焔に触れお嬢様の目は変わる

「・・・ただそれでもまだ蘭は友達だって思ってたんだけど、さっきの話で段々と感じていった上でルークが新一君を守れって言った時点で思ったのよ・・・もう蘭と今までのような関係にしてていいわけないだろうし、もうハッキリ言うべきことは言わなきゃいけないって」
「・・・それがあのビンタってことか」
「えぇ。でもそうして続いた話の中で蘭が出した結論はおじ様も見たように、あんな勢い任せで新一君と一緒に行くっていう物だった・・・あれを見てもう駄目だって思ったの。蘭はもう新一君を精神的に切り離すことは出来ないし、優先することも止められない・・・だからもう、これからは蘭の事は友達と思わないようにしようってね・・・」
そうして先程の件が決定打になったと小五郎に園子は語っていき、悲し気な表情を浮かべた。理屈では分かってはいてもまだ感情は辛いと思っているのが分かるよう。
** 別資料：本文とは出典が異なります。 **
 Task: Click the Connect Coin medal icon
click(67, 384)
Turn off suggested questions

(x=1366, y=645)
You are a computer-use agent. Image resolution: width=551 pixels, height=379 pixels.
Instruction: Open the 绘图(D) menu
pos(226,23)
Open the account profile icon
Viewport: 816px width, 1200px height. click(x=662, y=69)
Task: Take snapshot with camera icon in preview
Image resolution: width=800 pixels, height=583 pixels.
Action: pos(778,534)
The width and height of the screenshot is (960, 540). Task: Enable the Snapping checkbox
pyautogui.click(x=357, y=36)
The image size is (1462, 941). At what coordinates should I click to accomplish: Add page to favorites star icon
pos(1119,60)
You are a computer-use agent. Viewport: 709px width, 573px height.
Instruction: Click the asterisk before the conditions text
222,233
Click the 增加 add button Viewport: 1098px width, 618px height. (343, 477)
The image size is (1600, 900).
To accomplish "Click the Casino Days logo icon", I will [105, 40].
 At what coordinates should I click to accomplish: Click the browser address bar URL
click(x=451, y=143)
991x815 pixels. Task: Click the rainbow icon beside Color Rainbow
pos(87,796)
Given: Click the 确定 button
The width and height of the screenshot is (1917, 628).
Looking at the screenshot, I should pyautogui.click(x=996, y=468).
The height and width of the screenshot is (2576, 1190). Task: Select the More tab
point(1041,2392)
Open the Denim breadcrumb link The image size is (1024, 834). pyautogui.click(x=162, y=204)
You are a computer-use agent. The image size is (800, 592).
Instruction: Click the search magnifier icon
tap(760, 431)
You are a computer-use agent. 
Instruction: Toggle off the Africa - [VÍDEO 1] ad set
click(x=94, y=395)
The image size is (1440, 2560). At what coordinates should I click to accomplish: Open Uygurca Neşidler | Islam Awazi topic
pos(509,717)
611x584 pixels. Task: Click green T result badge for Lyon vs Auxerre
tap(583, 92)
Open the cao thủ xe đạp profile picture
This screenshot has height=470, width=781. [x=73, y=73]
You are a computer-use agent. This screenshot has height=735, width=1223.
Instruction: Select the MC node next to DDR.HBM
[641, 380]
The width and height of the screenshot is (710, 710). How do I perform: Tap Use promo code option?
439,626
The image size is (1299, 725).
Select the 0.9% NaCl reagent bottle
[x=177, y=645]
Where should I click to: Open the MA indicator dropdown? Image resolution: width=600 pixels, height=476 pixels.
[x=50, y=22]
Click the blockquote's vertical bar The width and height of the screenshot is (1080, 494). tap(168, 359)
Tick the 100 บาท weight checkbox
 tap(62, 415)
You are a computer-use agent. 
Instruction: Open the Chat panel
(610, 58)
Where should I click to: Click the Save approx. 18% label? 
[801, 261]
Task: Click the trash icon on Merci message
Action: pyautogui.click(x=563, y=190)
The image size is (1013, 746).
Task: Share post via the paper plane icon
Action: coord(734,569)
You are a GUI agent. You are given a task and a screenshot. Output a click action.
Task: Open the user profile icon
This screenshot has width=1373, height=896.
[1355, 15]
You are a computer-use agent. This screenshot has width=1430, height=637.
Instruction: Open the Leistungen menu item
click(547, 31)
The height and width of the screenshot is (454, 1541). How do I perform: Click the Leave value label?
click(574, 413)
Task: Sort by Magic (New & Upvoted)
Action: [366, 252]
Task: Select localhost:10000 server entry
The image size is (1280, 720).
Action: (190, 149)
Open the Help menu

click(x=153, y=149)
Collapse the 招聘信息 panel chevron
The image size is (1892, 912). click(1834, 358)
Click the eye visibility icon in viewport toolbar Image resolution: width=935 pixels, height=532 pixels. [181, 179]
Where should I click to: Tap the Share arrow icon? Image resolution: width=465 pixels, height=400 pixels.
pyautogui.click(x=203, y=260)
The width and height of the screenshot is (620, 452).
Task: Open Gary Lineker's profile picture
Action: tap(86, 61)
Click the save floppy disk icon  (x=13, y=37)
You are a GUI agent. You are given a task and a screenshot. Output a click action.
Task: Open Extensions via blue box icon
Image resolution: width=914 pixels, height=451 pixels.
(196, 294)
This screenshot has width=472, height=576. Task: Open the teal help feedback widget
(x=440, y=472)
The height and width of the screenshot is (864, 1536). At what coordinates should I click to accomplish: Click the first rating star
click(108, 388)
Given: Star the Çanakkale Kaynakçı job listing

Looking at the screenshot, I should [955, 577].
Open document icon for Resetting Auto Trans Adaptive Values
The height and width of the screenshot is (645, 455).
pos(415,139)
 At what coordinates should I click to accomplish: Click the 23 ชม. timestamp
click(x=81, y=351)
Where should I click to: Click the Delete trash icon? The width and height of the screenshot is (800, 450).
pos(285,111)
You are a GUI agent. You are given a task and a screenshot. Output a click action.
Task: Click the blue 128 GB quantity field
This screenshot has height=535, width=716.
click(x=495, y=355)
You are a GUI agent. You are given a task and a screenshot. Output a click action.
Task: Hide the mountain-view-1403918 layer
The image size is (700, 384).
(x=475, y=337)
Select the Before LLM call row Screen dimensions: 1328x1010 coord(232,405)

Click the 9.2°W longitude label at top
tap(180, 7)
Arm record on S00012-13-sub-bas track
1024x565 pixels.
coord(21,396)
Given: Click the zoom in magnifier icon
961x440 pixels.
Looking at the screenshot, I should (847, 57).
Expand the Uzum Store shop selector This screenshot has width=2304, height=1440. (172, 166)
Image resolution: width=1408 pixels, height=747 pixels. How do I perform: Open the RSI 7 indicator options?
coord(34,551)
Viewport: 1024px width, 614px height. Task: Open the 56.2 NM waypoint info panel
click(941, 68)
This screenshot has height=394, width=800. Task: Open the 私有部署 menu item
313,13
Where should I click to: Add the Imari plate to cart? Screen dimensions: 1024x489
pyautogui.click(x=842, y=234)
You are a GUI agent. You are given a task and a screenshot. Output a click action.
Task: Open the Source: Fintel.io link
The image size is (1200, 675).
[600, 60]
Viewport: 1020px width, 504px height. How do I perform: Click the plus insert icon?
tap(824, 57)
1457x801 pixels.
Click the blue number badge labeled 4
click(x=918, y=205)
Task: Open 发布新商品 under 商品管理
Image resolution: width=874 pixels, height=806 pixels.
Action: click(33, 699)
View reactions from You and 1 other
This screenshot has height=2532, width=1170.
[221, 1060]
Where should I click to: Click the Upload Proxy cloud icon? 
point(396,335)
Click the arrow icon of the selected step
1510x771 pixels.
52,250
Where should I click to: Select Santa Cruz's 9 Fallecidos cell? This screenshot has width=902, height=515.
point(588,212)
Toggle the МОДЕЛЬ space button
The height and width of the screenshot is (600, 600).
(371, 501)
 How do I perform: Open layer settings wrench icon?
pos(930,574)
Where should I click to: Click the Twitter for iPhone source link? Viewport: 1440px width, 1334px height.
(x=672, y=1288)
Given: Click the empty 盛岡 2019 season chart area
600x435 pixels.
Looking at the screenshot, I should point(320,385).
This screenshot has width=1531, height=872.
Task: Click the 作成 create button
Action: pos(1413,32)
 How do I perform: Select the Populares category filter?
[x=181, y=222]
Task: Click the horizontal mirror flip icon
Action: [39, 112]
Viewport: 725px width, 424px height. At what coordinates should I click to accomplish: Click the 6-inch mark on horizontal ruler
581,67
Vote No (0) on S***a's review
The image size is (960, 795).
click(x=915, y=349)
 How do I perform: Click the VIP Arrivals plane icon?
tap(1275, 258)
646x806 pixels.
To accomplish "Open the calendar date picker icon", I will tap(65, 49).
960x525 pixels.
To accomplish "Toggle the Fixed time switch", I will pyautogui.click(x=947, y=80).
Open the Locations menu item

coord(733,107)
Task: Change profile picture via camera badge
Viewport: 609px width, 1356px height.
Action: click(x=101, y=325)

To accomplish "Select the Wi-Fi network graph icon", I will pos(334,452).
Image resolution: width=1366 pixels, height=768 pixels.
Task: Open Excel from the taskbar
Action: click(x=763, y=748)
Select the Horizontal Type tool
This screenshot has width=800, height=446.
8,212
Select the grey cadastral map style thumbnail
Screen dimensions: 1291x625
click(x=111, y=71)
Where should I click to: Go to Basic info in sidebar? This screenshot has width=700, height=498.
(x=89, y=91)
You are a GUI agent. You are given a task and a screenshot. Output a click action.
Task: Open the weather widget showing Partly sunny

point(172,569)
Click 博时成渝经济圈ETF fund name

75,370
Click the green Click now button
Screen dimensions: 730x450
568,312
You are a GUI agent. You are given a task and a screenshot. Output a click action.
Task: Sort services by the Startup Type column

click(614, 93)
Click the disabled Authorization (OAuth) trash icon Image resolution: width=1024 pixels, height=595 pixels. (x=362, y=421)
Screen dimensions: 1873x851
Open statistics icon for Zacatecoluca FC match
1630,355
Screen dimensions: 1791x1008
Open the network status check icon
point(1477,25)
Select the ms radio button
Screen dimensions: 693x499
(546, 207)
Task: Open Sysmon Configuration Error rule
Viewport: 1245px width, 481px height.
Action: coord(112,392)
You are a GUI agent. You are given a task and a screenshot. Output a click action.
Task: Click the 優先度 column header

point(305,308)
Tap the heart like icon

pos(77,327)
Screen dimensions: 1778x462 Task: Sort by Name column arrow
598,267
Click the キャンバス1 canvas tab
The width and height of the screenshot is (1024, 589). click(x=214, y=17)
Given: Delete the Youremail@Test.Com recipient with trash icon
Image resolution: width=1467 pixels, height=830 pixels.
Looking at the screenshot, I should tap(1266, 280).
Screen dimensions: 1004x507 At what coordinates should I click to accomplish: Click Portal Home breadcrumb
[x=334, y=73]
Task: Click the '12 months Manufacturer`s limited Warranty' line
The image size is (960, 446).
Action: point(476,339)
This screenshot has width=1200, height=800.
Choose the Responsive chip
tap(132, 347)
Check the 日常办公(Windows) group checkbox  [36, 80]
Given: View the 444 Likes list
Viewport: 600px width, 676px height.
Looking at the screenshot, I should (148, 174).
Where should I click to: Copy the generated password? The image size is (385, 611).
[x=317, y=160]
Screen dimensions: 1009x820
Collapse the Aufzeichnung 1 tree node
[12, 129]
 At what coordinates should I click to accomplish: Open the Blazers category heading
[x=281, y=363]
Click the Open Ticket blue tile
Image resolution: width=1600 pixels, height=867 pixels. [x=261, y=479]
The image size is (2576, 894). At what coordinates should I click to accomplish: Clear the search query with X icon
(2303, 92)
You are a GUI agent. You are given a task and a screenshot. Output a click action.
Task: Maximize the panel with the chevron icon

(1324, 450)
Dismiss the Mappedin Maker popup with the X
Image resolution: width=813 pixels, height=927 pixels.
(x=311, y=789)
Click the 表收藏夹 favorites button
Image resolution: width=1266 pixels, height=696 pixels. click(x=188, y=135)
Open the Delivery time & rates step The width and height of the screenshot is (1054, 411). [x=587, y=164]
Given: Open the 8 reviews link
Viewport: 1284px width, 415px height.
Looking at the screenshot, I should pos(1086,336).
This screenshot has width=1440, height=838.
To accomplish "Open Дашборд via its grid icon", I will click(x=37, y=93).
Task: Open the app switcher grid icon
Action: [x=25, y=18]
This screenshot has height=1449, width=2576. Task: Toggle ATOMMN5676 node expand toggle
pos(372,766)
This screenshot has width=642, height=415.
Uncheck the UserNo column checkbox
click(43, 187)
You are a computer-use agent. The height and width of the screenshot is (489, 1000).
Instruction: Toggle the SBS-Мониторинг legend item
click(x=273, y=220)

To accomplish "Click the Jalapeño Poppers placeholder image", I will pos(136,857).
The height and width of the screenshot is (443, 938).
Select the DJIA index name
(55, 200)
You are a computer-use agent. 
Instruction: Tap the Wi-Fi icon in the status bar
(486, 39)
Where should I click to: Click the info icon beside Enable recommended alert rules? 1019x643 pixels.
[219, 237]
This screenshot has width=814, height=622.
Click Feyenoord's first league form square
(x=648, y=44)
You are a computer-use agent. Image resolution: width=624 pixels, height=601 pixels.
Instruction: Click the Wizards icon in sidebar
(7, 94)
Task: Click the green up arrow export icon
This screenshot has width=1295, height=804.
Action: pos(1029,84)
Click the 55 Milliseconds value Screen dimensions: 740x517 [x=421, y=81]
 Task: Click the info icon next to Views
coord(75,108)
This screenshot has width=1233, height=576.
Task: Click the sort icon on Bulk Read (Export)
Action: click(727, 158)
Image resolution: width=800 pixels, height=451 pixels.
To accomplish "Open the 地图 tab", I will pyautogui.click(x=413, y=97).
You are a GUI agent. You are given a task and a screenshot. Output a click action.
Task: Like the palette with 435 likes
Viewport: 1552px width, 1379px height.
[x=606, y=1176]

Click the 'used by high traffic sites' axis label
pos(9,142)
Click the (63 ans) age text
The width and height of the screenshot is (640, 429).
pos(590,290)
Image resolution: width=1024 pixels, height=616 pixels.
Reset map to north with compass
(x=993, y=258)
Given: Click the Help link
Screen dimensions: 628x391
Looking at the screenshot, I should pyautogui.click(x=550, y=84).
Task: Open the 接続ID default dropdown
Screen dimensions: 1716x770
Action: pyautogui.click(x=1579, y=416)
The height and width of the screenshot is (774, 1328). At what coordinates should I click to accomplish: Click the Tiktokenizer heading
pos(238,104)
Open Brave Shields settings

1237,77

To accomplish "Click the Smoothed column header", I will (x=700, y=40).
「・・・これから新一君達がどうなるか分からないけど、もしうまくいって新一君達の体が元に戻ったなら蘭は私やおじ様にマウントを取ってくると思うわ。ホラ、新一を元に戻せたしその男達を捕まえることが出来たんだから新一に協力した私は間違ってなかったでしょう・・・と言わんばかりにね」
「だろうな・・・言われてみりゃそんな感じでドヤ顔をしてきそうなのは見えんな、その時は」
「そうだけど、もっと言うとそんな風に自分が正しいみたいな感じの位置を保ちながら、前のようにしようみたいな事を平気で言い出すだろうなってのも想像がつくわ。もう自分には思うところはないし、自分の方が立場は上だから言うことを聞くのは当然みたいに思ってね・・・けど私の中じゃさっきの事はもう消すことが出来ない蘭に新一君への不信の気持ちになってて、規模は違っても同じようなことが起きたならまた同じようなことを二人は起こして勝手なことをする・・・だから私はそうなったとしてももう蘭ともそうだし、新一君とも前のようになんてしないわ。もう巻き込まれたり利用されたりするのはゴメンだし、友情ってそういう物じゃないと思うからね・・・」
「・・・そう聞かされたら考え直してくれなんて言えねぇな・・・蘭の方が迷惑をかけちまったんだからよ・・・」
それでも話を続けていく園子が辛いという感情を滲ませてでも関係の断絶をすると言葉にしていき、小五郎もまたそれらを理解出来た為にその言葉を苦く受け入れるしかなかった。娘の事だからこそどうにかと言いたいが、自身の事もあってそれは出来ないと。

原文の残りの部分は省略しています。